(Beginning of Records provided)

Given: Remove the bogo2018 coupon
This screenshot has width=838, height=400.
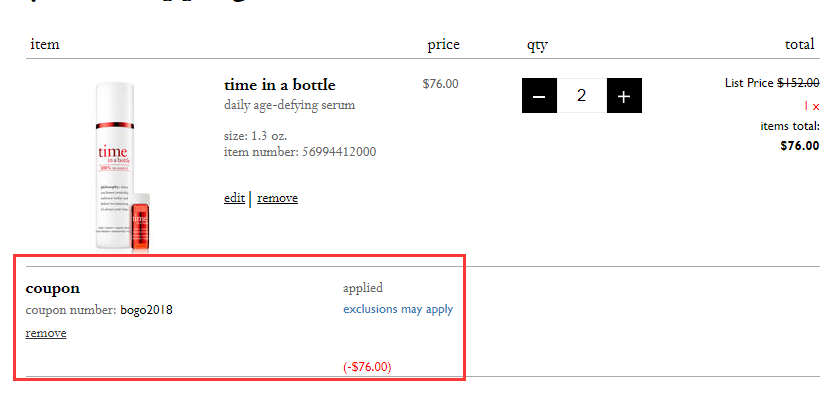Looking at the screenshot, I should click(x=46, y=333).
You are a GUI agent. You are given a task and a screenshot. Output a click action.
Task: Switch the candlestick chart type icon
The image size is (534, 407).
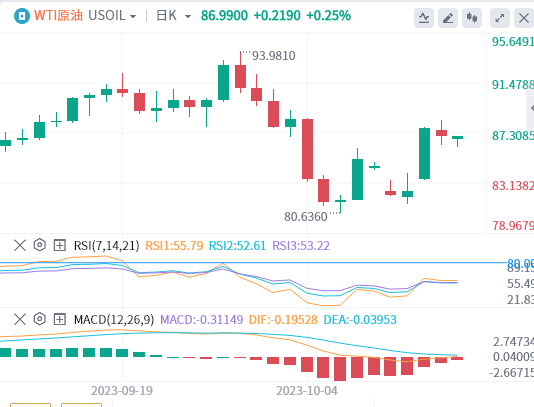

(End of Records provided)

- [Aim of the exercise] No picture belongs in the answer; the rest of the records must be repeated exactly.

- [Result for this task]
Given: Remove the bogo2018 coupon
This screenshot has width=838, height=400.
Looking at the screenshot, I should click(x=46, y=333).
You are a GUI agent. You are given a task and a screenshot. Output a click action.
Task: Switch the candlestick chart type icon
The image size is (534, 407).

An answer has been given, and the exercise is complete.